* Start RECORDS SHOWN *

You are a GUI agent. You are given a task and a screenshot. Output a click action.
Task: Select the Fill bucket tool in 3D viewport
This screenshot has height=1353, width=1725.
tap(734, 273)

* End RECORDS SHOWN *
* Start RECORDS SHOWN *

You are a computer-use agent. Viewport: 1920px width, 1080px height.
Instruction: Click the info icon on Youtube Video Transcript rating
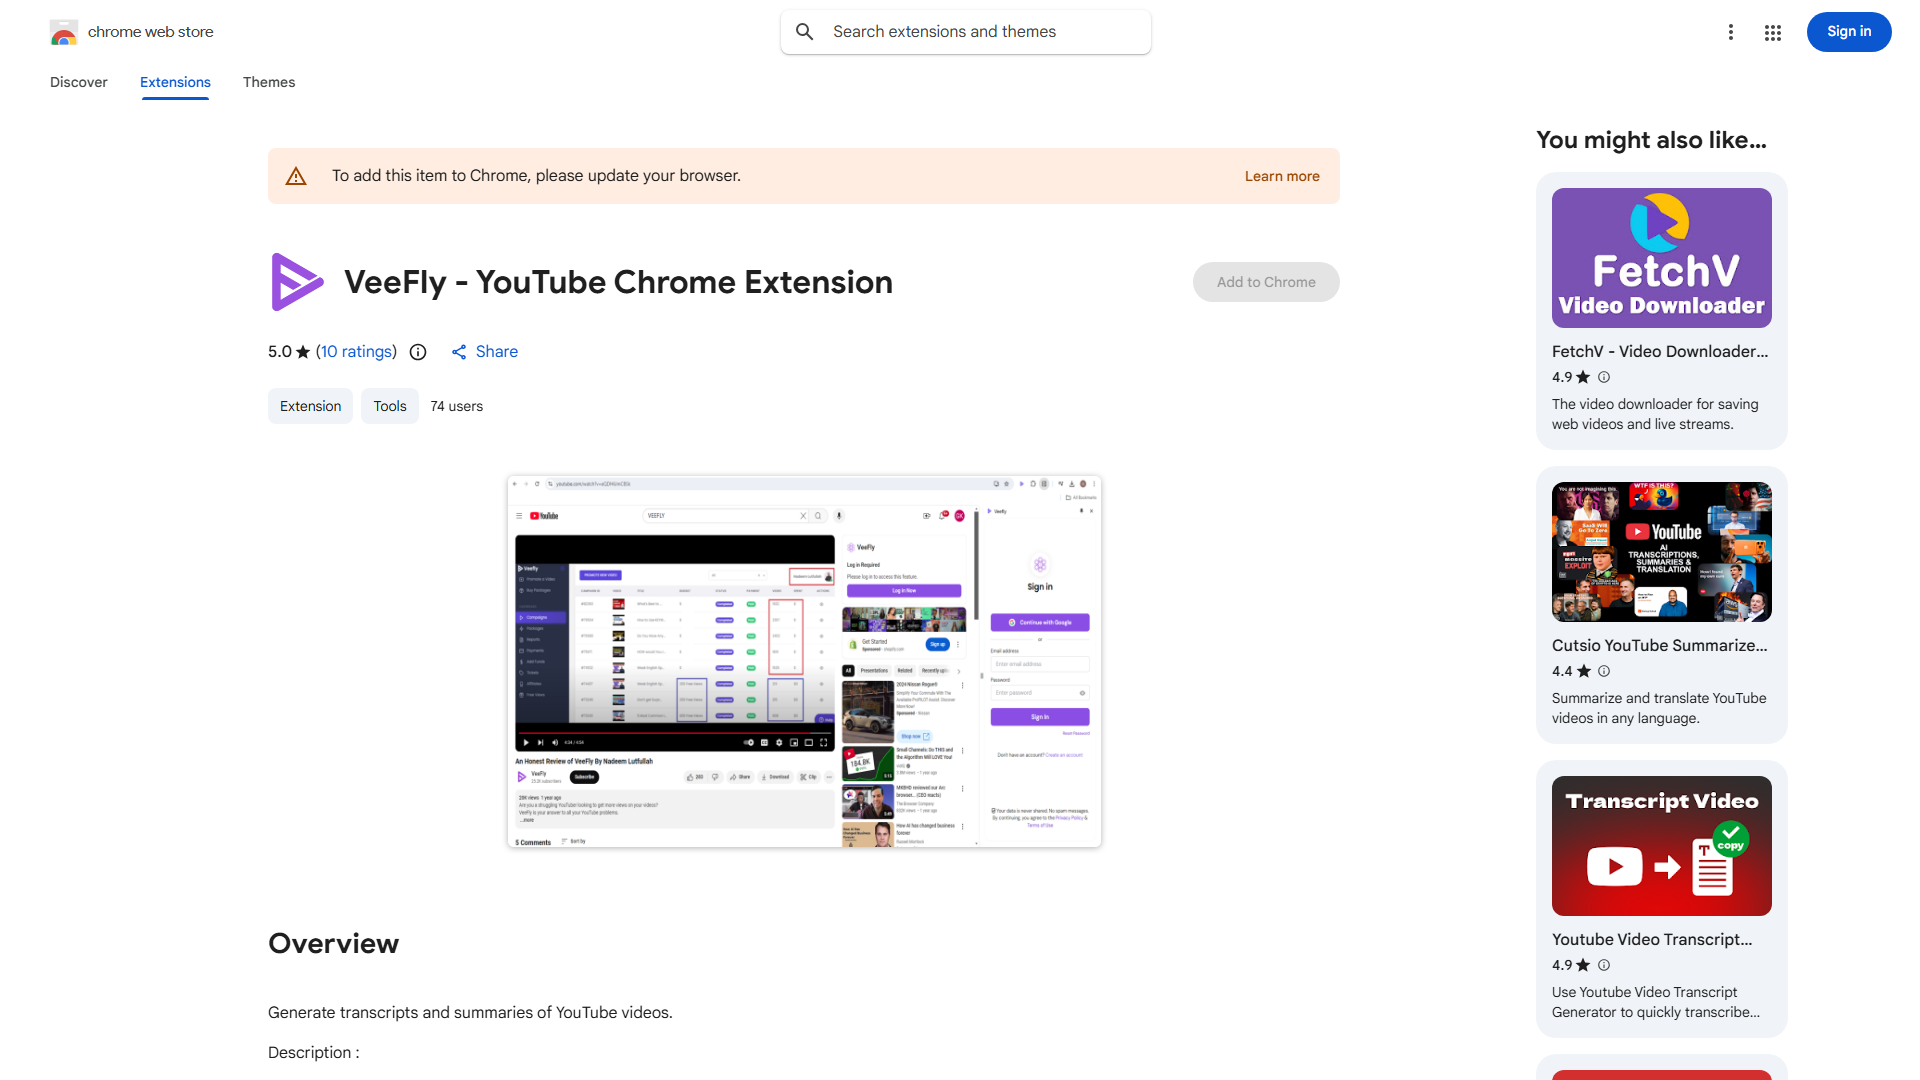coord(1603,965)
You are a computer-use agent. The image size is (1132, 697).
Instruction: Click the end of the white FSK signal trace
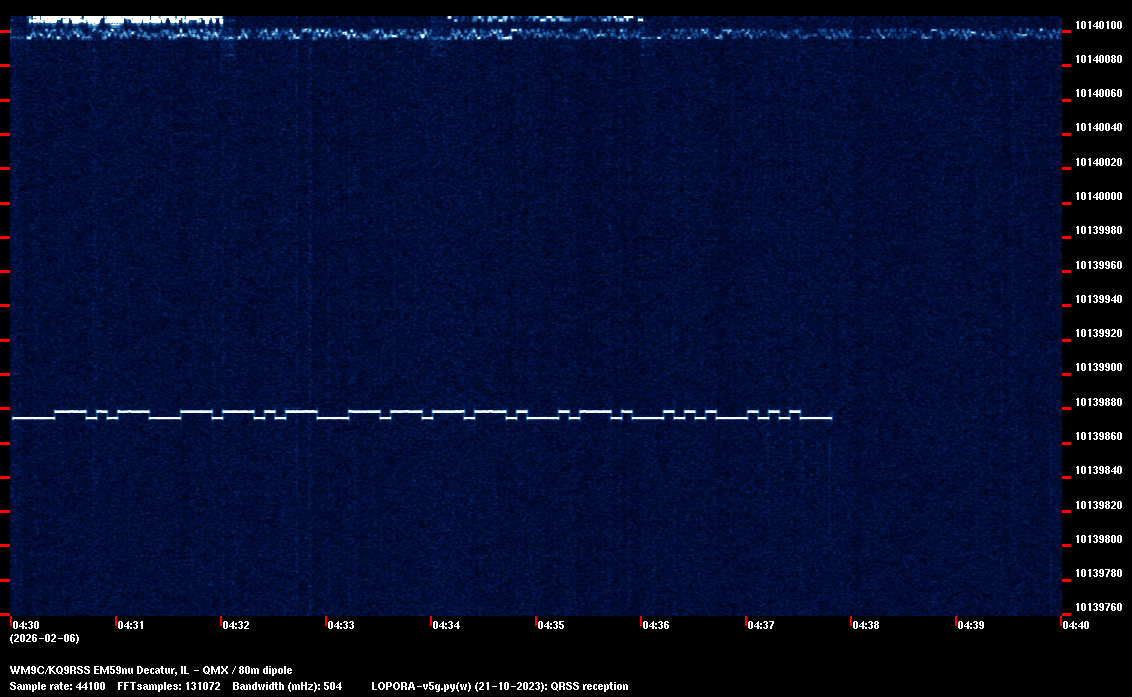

* End RECORDS SHOWN *

### GOAL
Can you swap "Fill bucket" for "Paint bucket" in the part of the items that opens with the line containing "You are a GUI" and closes with the line containing "tap(734, 273)", leaving everything else unchanged and returning only that part?

### IN RESPONSE
You are a GUI agent. You are given a task and a screenshot. Output a click action.
Task: Select the Paint bucket tool in 3D viewport
This screenshot has height=1353, width=1725.
tap(734, 273)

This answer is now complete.